> **Task to carry out**
The records that follow must be repeated exactly, line by line.
○ ○ ○
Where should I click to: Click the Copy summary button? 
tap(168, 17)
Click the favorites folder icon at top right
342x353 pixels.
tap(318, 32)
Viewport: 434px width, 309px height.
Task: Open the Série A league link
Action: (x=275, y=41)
○ ○ ○
> **Task answer**
Where should I click to: Click the Copy summary button? 
tap(168, 17)
Click the favorites folder icon at top right
342x353 pixels.
tap(318, 32)
Viewport: 434px width, 309px height.
Task: Open the Série A league link
Action: (x=275, y=41)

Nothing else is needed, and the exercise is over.